Олаф/Людвиг. Прямо так, как я всё это видел...

Олаф/Людвиг. Прямо так, как я всё это видел...
01.08.2015 в 10:57
Пишет Воробышко:Вертелось в голове, вертелось... И вывернулось вот на это. По этим фанонам. Как обычно, все права - у Otto Bunz, я только стучала по клавиатуре.
Варнинг: неканонный Олаф, неканонный пейринг, внеканонные герои и вообще, все неканно.
Курсивом выделены флешбеки.
1004 слова— Пойду-ка я, парни, — говорит Людвиг, поднимаясь из-за стола и не слишком твердой походкой — примерно той же, которой он передвигается по палубе в среднюю качку, — направляется к лестнице, ведущей к комнатам постояльцев.
— Ты куда? — удивленно спрашивает Шульц, вглядываясь в собственную кружку. Не найдя на дне искомого, он с досадой ставит ее на стол и тянется за стоящим посреди стола кувшином.
— Спать, отдыхать... — жест Людвига настолько округл и обтекаем, что непонятно: то ли он настолько не хочет говорить определенно, то ли утратил согласованность движений.
— Ну, ладно, Кальдмеер — у него голова болит, — качает головой Цвайер. Даже когда он сидит в таверне в самой расслабленной позе, это звучит так, будто он отчитывает провинившегося лейтенанта, — Но ты, Лютц... Тоже голова?
— Голова должна болеть после, а не до, — легкомысленно замечает Зейн, на секунду отвлекаясь от воркования с разносчицей — та игриво хихикает, соглашаясь со своим кавалером.

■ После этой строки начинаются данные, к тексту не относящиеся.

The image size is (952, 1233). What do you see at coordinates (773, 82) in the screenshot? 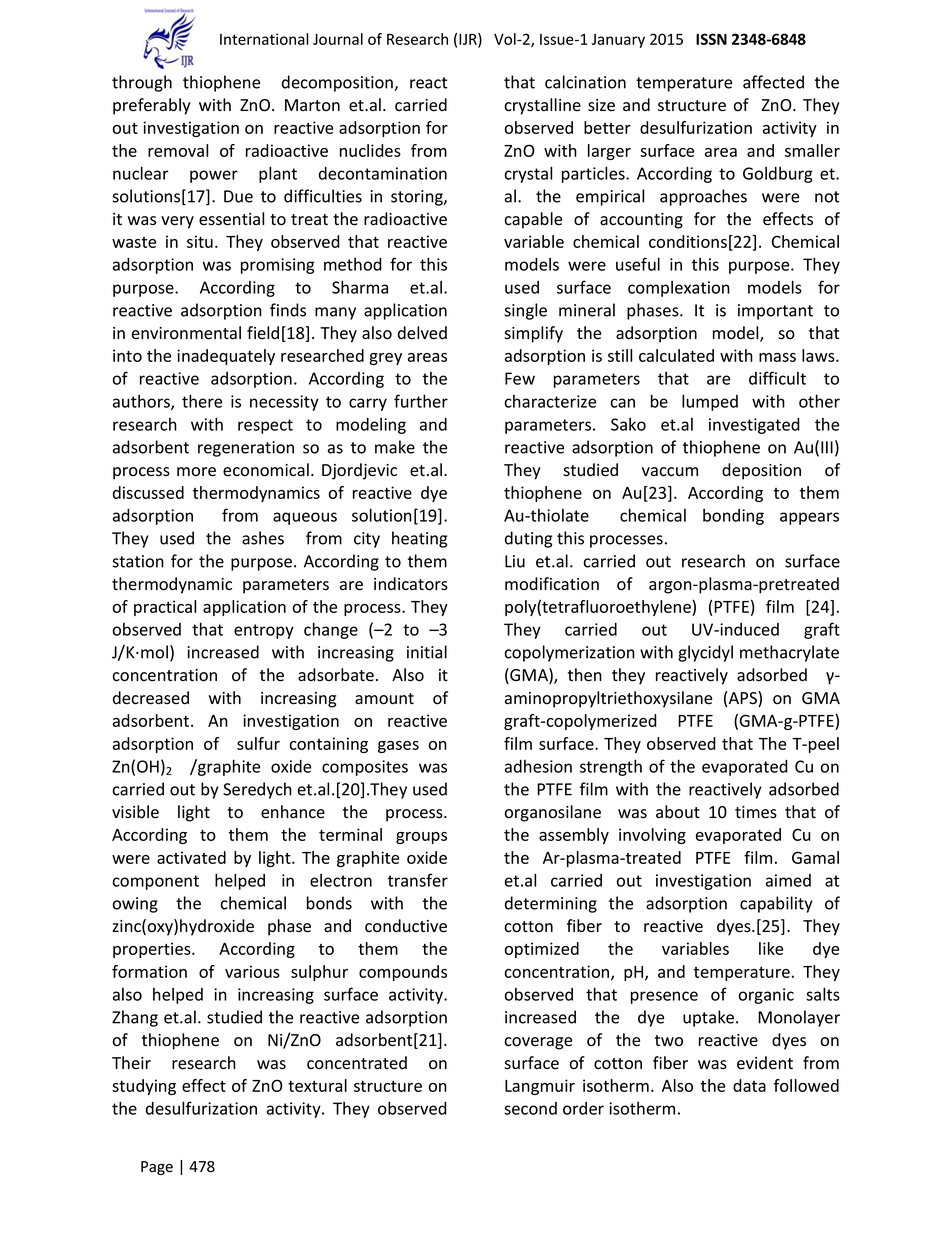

— Да ну вас, лекари, — машет Людвиг рукой, — Сейчас еще лечить возьметесь... Шульц, там лекарство еще есть, или уже закончилось?
— Закончилось, — грустно отзывается Шульц, до капли перелив к себе остатки из кувшина.
— Хозяин! — настойчиво окликает Шнееталь, но Людвиг уже этого не слышит: перекрытия сделаны на совесть, и до второго этажа звуки с первого долетают только смутным гулом.
— Зачем тебе?.. — Людвиг не может договорить, глядя на Олафа, с явно плотоядным интересом оглядывающего какого-то мальчишку-шлюху. В Метхенберг таких порядком — в порту можно найти развлечения на любой вкус, и такое — еще одно из самых невинных.
— Ну, не всем же быть бабниками, как тебе, — улыбается он так, что от глаз разбегаются морщинки, — А то и девиц на всех не хватит.
Людвиг пожимает плечами — он прекрасно знает, чем подчас развлекается народ в дальних рейдах, а уж если кто вошел во вкус — это его дело. Он ведь не капеллан ордена Истины, чтобы другу проповеди читать.
Комнат для постояльцев всего пять. Олаф вместе со Шнееталем живут в самой дальней, первой, Людвиг с Шульцем — в третьей. Он сейчас направляется к первой, и криво нарисованная чернилами единица слегка расплывается перед глазами.
— Не желаешь попробовать? — как и всегда, когда речь заходит о том, что он предпочитает мужчин — точнее, не делает между ними и женщинами особой разницы, что Людвига изрядно удивляет, — Олаф чуть улыбается: немного неловкости, немного равнодушия, немного насмешки над самим собой и над собеседником одновременно.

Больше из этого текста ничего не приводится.